Your goal
Of the records that follow, copy only the lines from the line containing "Given: Bookmark this page with the star icon" to the line containing "The width and height of the screenshot is (1000, 625).", both included, exactly as written.

Supplied entries

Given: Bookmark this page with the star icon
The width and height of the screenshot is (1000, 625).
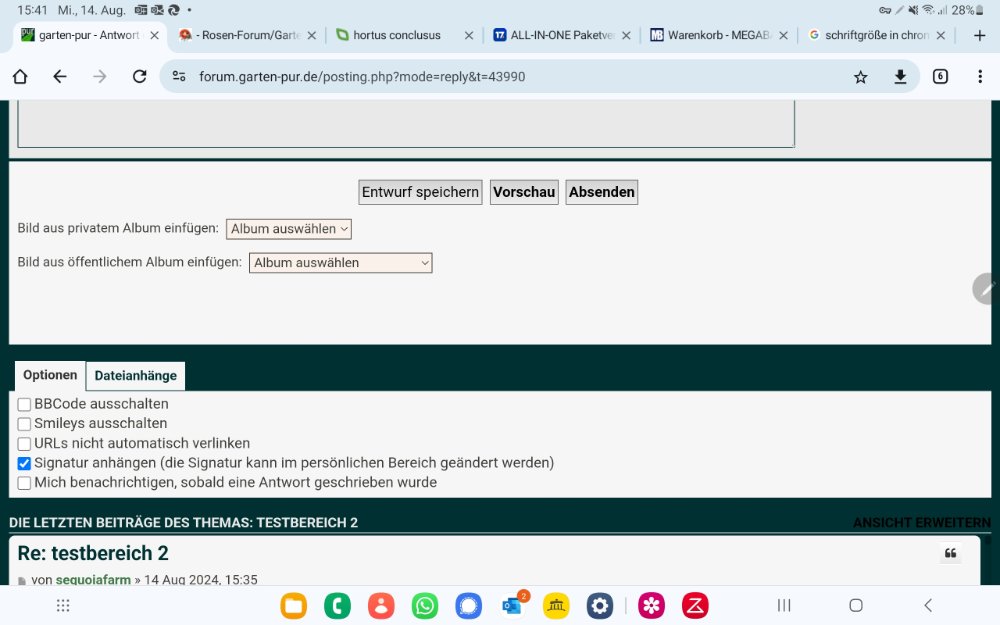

...

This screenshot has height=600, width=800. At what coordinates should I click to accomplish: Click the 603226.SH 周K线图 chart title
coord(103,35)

--

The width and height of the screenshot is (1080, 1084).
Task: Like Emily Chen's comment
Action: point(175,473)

Finished exercise
Given: Bookmark this page with the star icon
The width and height of the screenshot is (1000, 625).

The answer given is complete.